- MATERIAL FOR THIS EXERCISE -
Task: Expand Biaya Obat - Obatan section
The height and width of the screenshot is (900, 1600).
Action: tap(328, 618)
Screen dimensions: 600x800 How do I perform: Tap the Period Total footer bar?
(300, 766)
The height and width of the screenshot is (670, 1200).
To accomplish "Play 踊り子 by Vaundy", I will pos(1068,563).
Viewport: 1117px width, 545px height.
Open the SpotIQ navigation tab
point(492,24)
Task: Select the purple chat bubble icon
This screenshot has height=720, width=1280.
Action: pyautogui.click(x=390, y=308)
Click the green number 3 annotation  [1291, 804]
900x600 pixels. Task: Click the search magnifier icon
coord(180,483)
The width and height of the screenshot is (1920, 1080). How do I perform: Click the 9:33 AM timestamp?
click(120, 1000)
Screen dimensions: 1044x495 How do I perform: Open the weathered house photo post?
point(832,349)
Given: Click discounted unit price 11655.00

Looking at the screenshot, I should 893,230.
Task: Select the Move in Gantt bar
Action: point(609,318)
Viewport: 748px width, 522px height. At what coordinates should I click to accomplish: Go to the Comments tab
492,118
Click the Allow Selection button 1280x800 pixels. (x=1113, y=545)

- DIRECTIONS -
Find every line in the entries above that contains the word "Open" and copy each of those lines.

- OUTPUT OF THE EXERCISE -
Open the SpotIQ navigation tab
Screen dimensions: 1044x495 How do I perform: Open the weathered house photo post?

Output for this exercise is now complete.